Did you hear about the comedian cereal killer?...He raped his victims before strangling them to death.

What kind of king has 2 heads? A card!

Knock Knock Who's There Carly Carly Who Hey I just met you, and this is crazy So here's my number and call me maybe

Roses are nice, violets are fine, ill be the 6, if you be the 9!

why did little suzy fall off the swing? she was stabbed by a drugaddict

Why did the girl throw away her hairspray? Because she realized the harmful contaminants emitted from the nozzle were expediting the deterioration of the ozone layer thus contributing to global warming.

a horse walks into a bar. Noticing the potentially dangerous situation everyone leaves, the bartender calls RSPCA who come and retrieve the horse and order is restored.

Q: What's the hardest part about eating a vegetable?

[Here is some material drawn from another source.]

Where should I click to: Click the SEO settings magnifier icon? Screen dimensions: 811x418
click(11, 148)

A: The wheel chair.

Cameron is a r e t a r d

What did Batman say to Robin before he got in the Batmobile? Get in the Batmobile.

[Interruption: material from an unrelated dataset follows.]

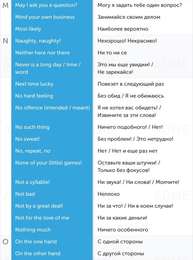Click the "Not for the love of me" phrase

coord(42,218)
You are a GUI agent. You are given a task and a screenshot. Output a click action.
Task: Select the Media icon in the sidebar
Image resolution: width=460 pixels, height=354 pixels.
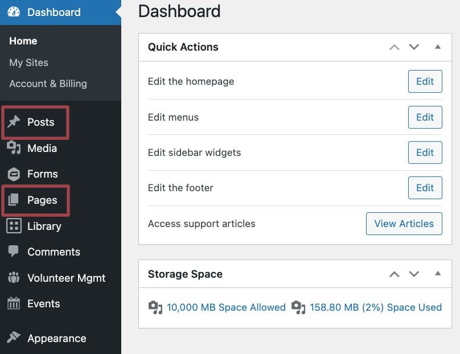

whats worse then finding a worn in your apple the holocaust whats worse then the holocaust two worms in your apple

Whats worse than getting hit by a bus? Getting hit by two busses.

Why couldn't the driver start his car? Because the driver was a tree

what did the dog say to the cat? nothing cause animals dont talk.

Q: why do orphans always go hard? A: because the can never go home.

What's black and white and red all over? A dead Zebra

How do you poop without it splashing? clench clench, release, clench clench, release, clench, release, clench, release.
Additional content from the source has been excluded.